A NEW RP-HPLC METHOD DEVELOPMENT AND VALIDATION FOR THE DISSOLUTION STUDIES OF ATENOLOL AND CHLORTHALIDONE IN IMMEDIATE RELEASE TABLET DOSAGE FORMS

A simple, precise, rapid, specific and accurate reverse phase high performance liquid chromatography method was developed for dissolution studies of Atenolol (ATN) and Chlorthalidone (CTN) in immediate release tablet dosage forms. Dissolution sample was obtained by placing tablets into the USP2 dissolution apparatus (Paddle Type) rotating with 50rpm speed. Water was used as medium and a volume of 900ml of dissolution medium was used. The bath temperature was 38oC and bowl temperature was 37oC. The samples were collected after 45 minutes. Chromatographic separation was performed Agilent C8, 150X4.6, 5µm column, with mobile phase comprising of ammonium acetate buffer: pH 7.00 and methanol in the ratio of 60:40v/v, at the flow rate 1.0ml/min.
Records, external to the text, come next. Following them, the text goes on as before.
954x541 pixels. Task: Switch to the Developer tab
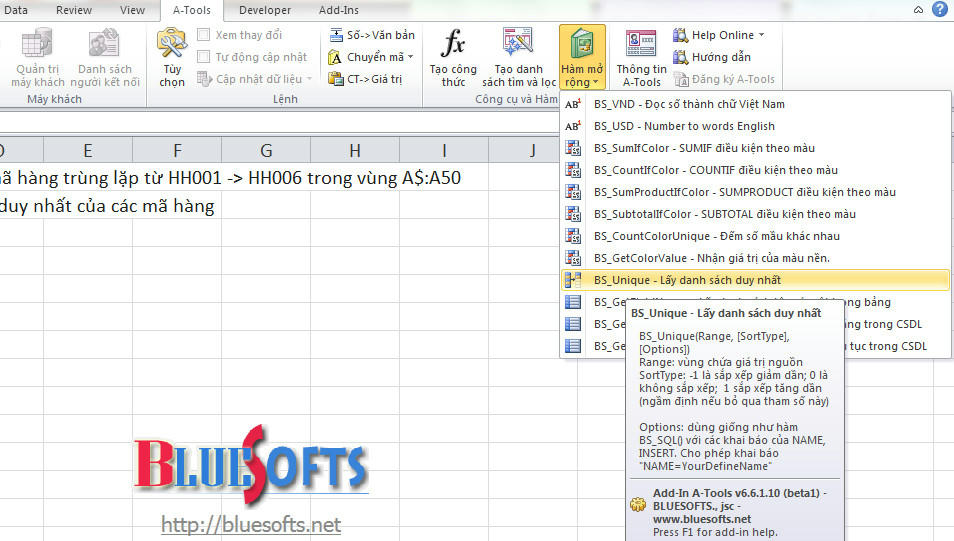pos(265,10)
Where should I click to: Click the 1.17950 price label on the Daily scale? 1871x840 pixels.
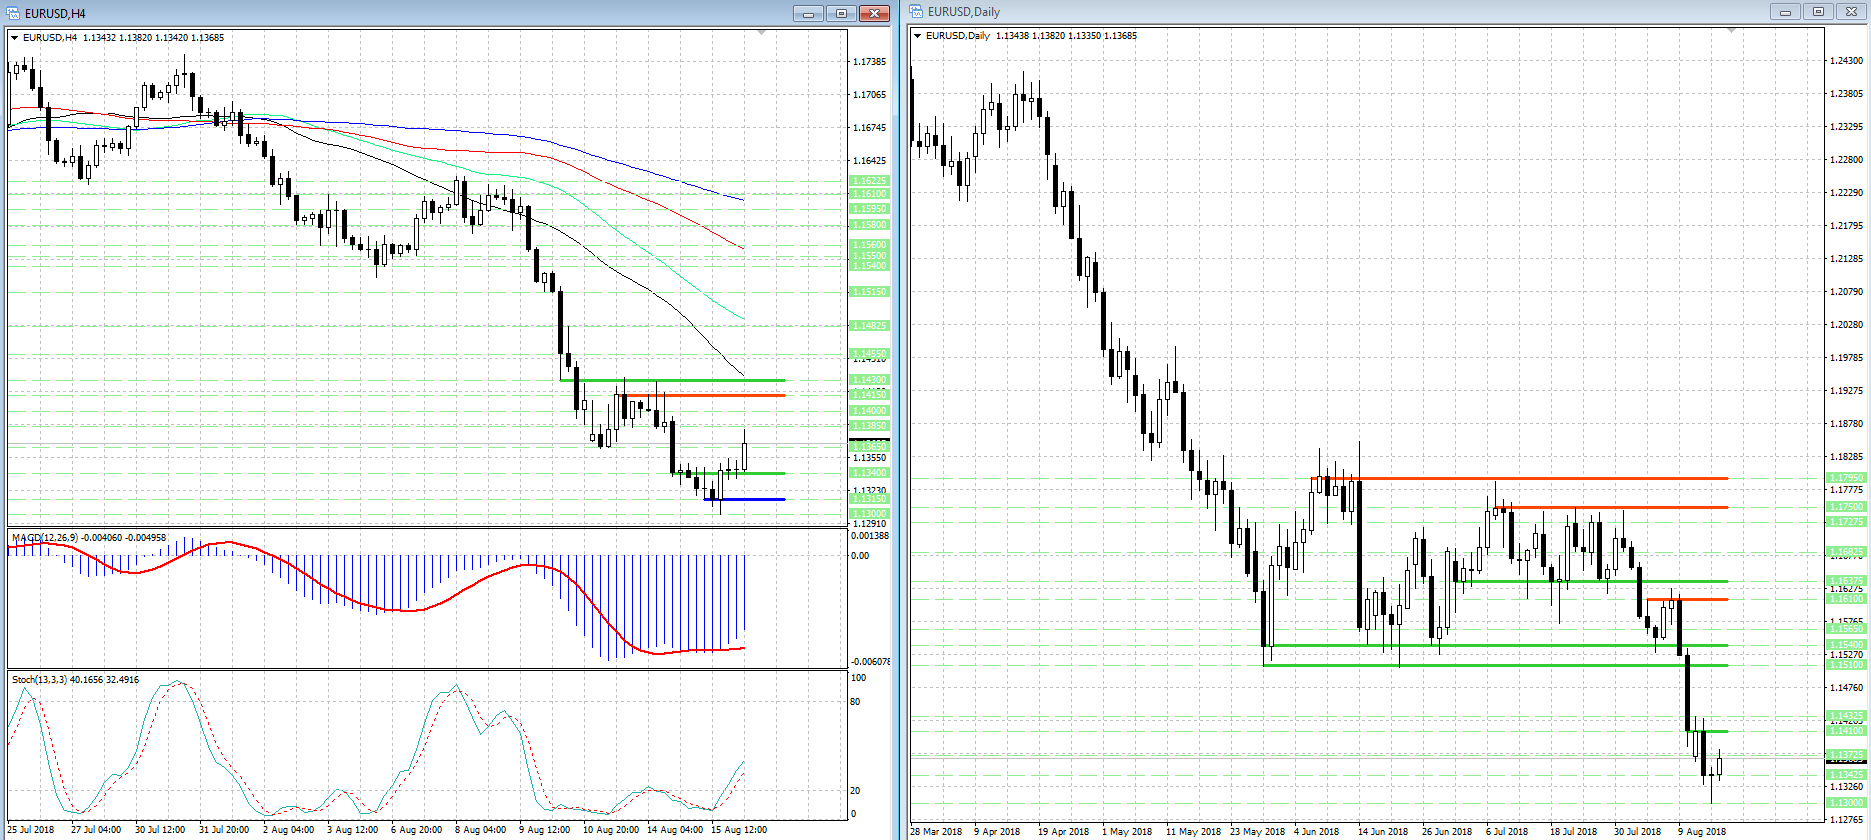tap(1846, 478)
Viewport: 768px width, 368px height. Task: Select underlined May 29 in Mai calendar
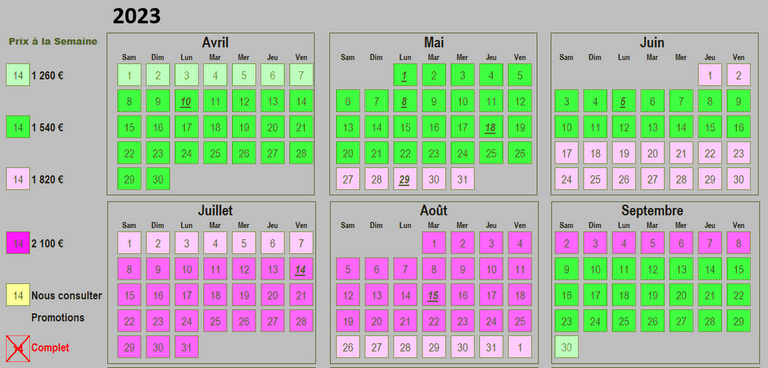tap(405, 179)
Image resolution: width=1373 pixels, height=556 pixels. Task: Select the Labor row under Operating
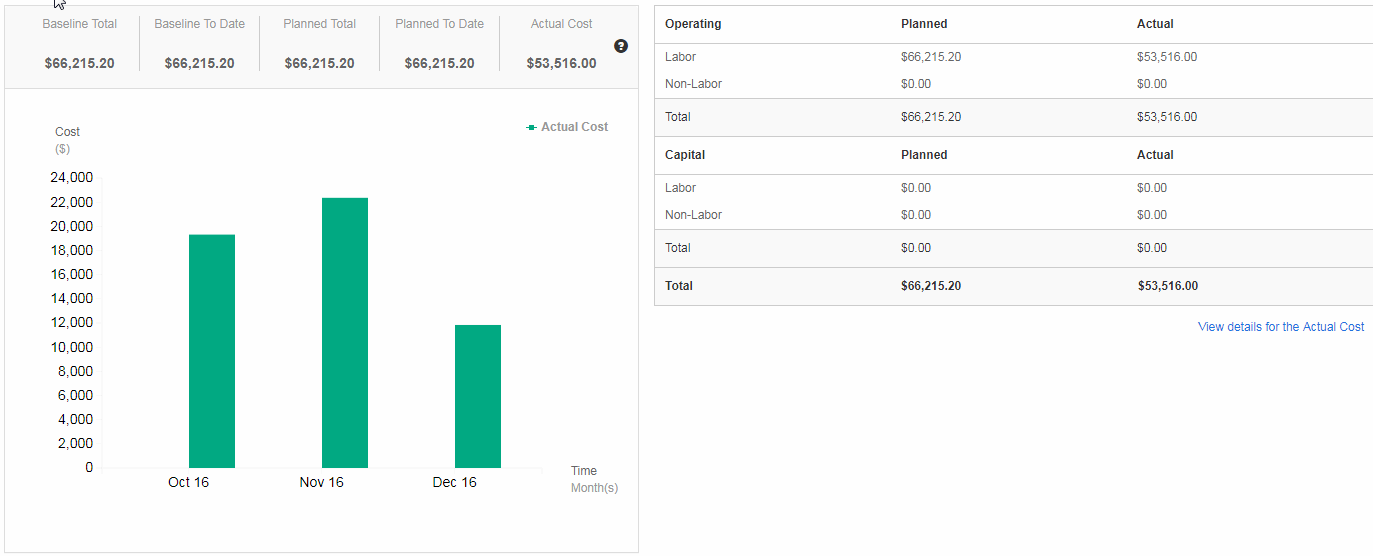[x=679, y=57]
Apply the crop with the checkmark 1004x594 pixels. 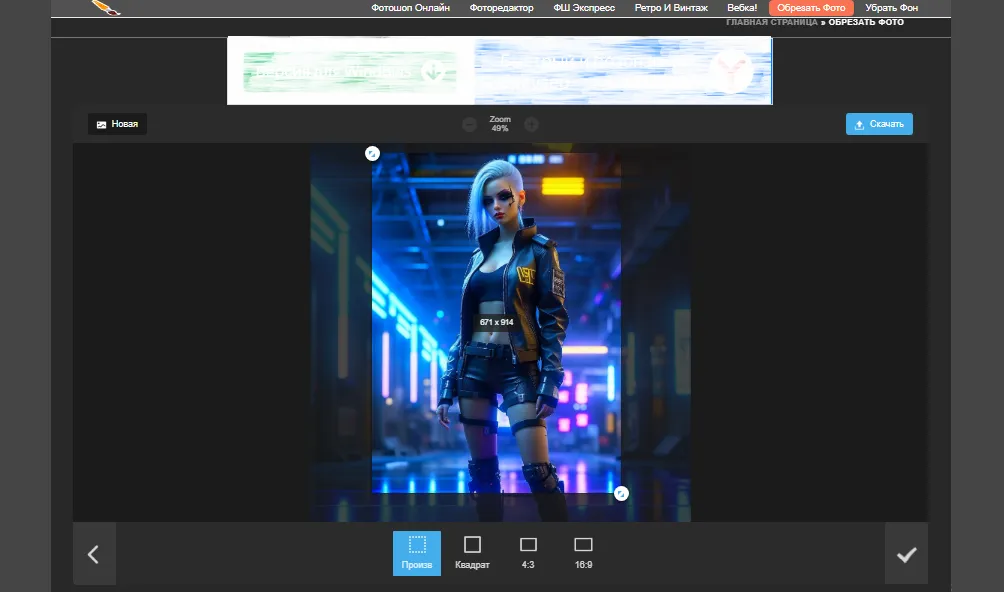[x=906, y=554]
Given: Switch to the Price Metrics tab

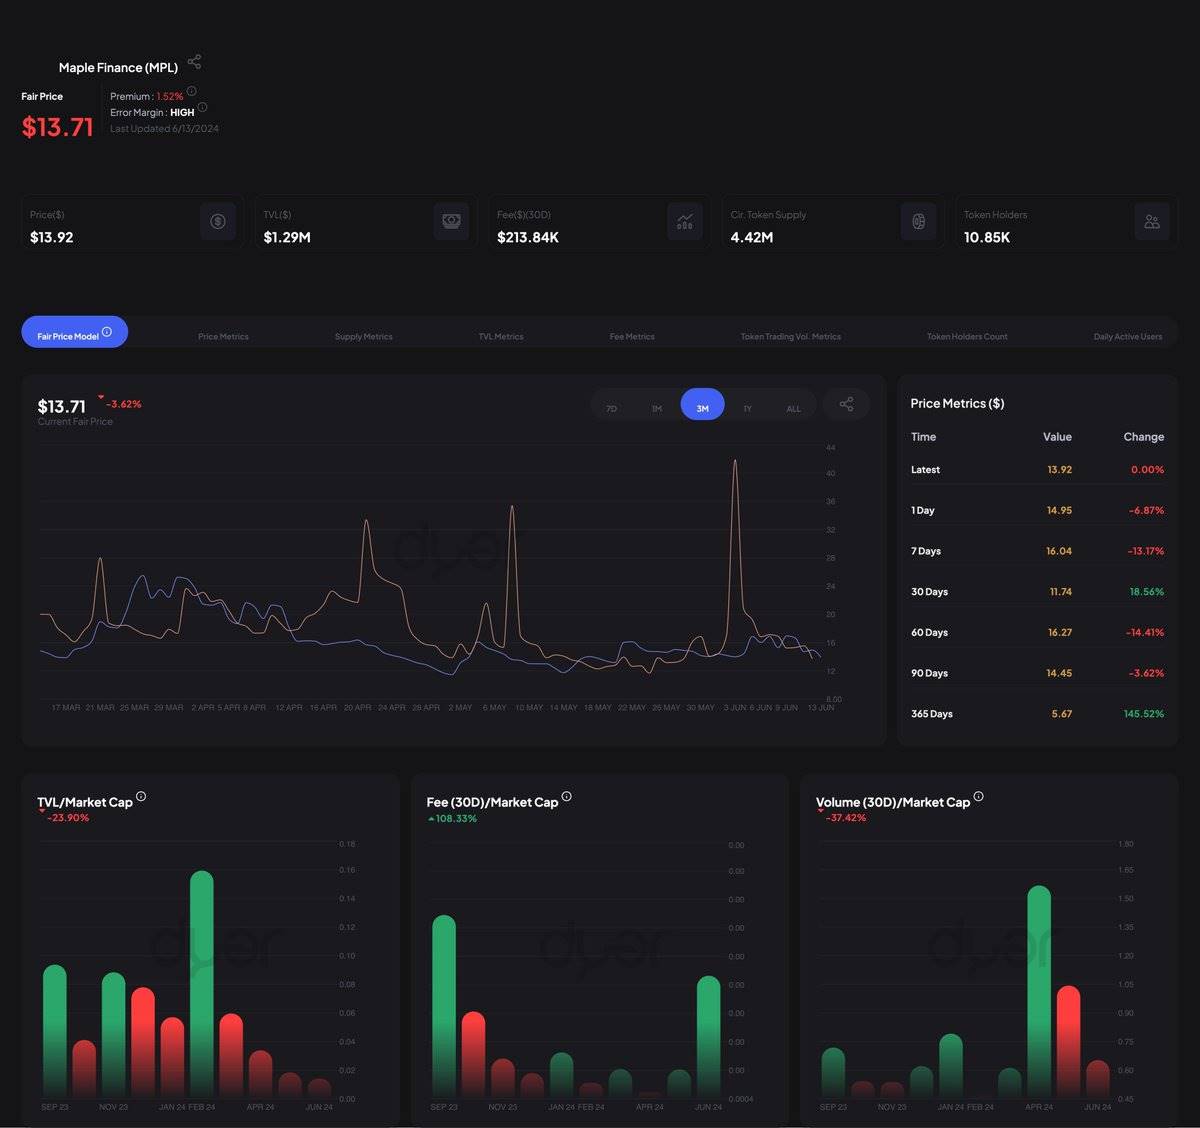Looking at the screenshot, I should [x=223, y=336].
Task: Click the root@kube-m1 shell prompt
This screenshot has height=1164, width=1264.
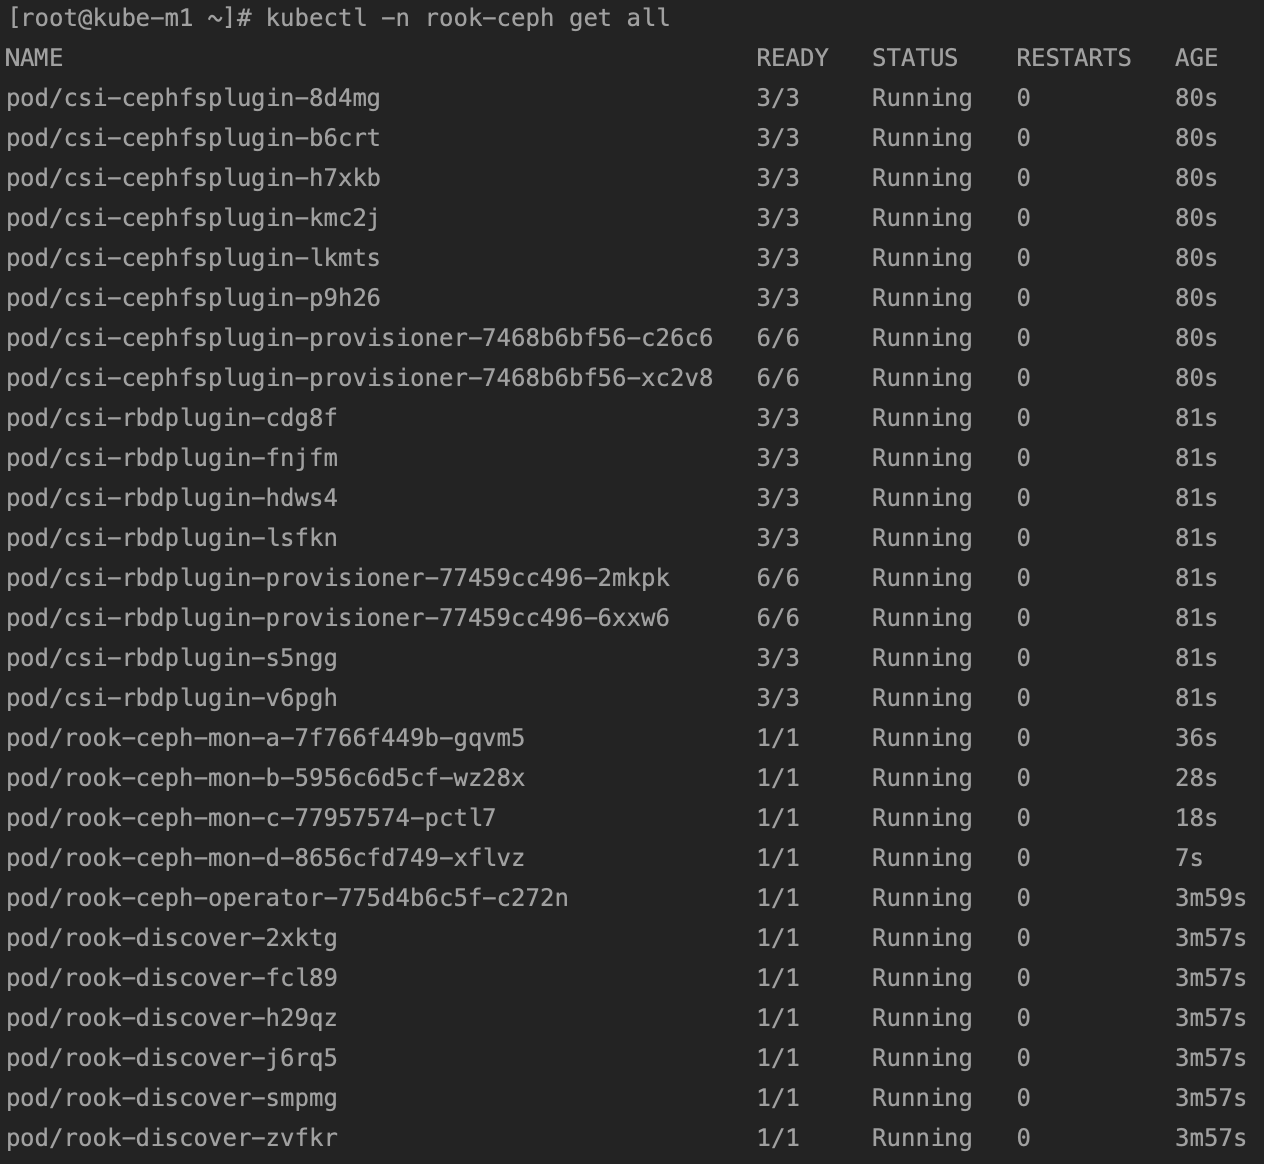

The detection was carried out at 228 nm. The retention times of ATN and CTN were found to be 2.18 and 3.32 min respectively with a run time of 5 min, theoretical plate counts for ATN and CTN were 5366 and 6689 respectively, with a resolution of 7.79. As per ICH guidelines the method was validated for linearity, accuracy, precision, and robustness. The correlation coefficient for ATN and CTN were 0.999 and 1 respectively. This demonstrates that the developed method is simple, precise, rapid, selective, accurate and reproducible for dissolution studies of ATN and CTN in immediate release tablet dosage form by RP-HPLC.